The savings — at first glance
Outstanding principal ₹40 lakh, remaining tenure 18 years, current rate 9.10% vs new rate 8.10%:
| Scenario | EMI | Total interest left |
|---|---|---|
| Stay at 9.10% | ₹37,830 | ₹41.7 lakh |
| Refinance to 8.10% | ₹35,070 | ₹35.7 lakh |
| Saved | ₹2,760/month | ₹6 lakh |
The hidden costs eating your savings
- Foreclosure / pre-payment fee from old bank: 0% on floating-rate retail loans (RBI rule), but 1–4% on fixed-rate or commercial loans
- Processing fee at new bank: 0.25–1% of loan amount = ₹10K–40K on ₹40L
- Mortgage / equitable mortgage stamp duty on the new loan: 0.1–0.5% depending on state (Maharashtra: 0.3%, Karnataka: 0.1%)

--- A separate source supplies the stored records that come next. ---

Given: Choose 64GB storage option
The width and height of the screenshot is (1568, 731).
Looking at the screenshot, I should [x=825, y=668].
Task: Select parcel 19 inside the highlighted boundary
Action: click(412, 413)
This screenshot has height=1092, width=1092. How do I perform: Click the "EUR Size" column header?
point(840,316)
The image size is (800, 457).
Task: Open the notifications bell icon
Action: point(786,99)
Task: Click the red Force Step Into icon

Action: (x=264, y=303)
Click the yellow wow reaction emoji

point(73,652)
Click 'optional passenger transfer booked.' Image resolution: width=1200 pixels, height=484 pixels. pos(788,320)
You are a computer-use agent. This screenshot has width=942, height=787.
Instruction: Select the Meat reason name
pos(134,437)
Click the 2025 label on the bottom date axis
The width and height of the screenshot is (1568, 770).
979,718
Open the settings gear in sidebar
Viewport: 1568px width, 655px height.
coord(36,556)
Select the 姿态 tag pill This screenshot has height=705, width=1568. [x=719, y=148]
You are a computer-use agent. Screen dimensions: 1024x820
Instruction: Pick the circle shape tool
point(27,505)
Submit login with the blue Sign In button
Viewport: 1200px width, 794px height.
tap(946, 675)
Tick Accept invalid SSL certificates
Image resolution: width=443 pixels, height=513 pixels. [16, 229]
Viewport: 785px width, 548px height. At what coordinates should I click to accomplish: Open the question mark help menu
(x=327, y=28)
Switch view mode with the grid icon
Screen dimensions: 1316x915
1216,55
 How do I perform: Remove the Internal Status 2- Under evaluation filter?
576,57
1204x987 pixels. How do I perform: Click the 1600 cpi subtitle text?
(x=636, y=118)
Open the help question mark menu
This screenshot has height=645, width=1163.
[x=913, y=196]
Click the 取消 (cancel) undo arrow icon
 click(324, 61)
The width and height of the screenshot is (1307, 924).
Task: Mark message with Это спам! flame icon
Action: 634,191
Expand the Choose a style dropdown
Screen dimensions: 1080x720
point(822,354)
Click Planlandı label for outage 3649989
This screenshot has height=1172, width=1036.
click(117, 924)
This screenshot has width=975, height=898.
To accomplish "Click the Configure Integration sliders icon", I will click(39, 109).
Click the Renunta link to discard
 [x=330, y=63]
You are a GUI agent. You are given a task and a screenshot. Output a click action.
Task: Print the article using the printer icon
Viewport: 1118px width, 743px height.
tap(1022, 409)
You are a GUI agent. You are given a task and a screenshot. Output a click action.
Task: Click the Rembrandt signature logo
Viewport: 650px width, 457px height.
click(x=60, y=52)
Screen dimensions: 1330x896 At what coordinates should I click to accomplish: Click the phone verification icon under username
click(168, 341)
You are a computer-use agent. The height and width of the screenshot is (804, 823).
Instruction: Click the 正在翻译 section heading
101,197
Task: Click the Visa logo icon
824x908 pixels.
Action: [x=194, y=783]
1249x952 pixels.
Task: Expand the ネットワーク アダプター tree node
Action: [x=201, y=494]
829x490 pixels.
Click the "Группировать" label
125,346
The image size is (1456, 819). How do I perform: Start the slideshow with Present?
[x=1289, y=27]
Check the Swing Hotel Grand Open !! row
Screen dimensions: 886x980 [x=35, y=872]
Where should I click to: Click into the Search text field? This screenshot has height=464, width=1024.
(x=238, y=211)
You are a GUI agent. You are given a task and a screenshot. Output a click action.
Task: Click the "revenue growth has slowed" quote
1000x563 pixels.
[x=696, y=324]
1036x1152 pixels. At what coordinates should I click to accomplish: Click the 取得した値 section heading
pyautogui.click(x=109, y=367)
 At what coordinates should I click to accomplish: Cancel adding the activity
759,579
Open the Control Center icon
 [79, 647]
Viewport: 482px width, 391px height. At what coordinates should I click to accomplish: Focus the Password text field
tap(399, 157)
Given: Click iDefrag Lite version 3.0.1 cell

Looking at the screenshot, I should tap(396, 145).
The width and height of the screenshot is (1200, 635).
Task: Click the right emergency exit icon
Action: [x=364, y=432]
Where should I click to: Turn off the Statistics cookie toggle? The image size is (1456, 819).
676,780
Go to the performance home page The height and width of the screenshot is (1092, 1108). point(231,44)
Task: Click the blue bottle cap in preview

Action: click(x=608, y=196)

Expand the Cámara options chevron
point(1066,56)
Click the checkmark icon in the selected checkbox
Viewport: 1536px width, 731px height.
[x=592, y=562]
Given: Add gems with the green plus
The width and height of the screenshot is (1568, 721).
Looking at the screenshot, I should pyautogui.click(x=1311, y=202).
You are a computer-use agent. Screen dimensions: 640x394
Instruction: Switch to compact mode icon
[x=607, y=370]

- Legal / valuation fees: ₹5–10K
- MODT / CERSAI charges: ₹500–2,000
Realistic total: ₹40,000–80,000 on a ₹40L transfer.
The breakeven formula
Refinance makes sense if: (Monthly EMI saved × Months remaining) > (Total switch cost × 1.5)
The 1.5× buffer accounts for opportunity cost of the upfront fees. In our example: ₹2,760 × 216 months = ₹5.96L > ₹50K × 1.5 = ₹75K. Easily worth it.
The same math fails if you've already paid 12+ years and only have 8 years left. ₹2,760 × 96 = ₹2.65L is still good, but a 0.25% rate diff would tip it the wrong way.
The 5-year rule of thumb
- Less than 5 years EMIs paid: Refinance for ≥0.50% rate cut. You have 15+ years left, savings compound.
- 5–10 years paid: Refinance only for ≥0.75% cut. Switch costs harder to recover.
- 10+ years paid: Don't bother. Your EMI is mostly principal now, so rate cut barely helps.
Negotiate before you switch
Before applying elsewhere, walk into your existing bank with a competitor's sanction letter. They'll often match within 0.10–0.25% to retain you. Cost: zero — no fees, no paperwork. Try this first.
What to check on the new sanction letter
- Spread vs RLLR/Repo: Your effective rate = Repo rate + Spread. Spread stays fixed; repo moves. Lower spread is always better than introductory teaser rate.
- Reset frequency: Quarterly preferred over half-yearly
- Pre-payment / foreclosure fee: Should be 0% (RBI mandate for floating retail)
- Top-up loan eligibility: If you may need extra funds later
The strategy that actually works
Refinance + maintain old EMI = silent acceleration. Your new EMI dropped to ₹35,070 but you keep paying ₹37,830. The extra ₹2,760/mo goes 100% to principal. Tenure compresses from 18Y to ~15Y. Total interest crashes by another ₹3L+.
Run your numbers
Plug your outstanding principal, current rate, new rate, and remaining tenure into our EMI calculator. Compare both scenarios. If savings > 1.5× switch cost, you have a clear yes.
FAQs
Will my CIBIL score drop if I refinance?
Brief 5–10 point dip from the new credit enquiry, recovers in 3–6 months. Negligible if you keep paying EMIs on time.
Can I refinance and increase the loan tenure to lower EMI?
Yes — banks let you reset tenure. But longer tenure = more total interest. Better: same tenure, lower rate, redirect EMI savings to extra prepayment.
Is balance transfer free under RBI rules?
Old bank can't charge foreclosure on floating retail loans. New bank still charges processing fee, stamp duty, etc. — those are not waivable.
Can I refinance more than once?
Yes, no legal limit. But each switch has 0.5–1% in friction costs. Only worth it for 0.50%+ rate diff and 7+ years remaining tenure.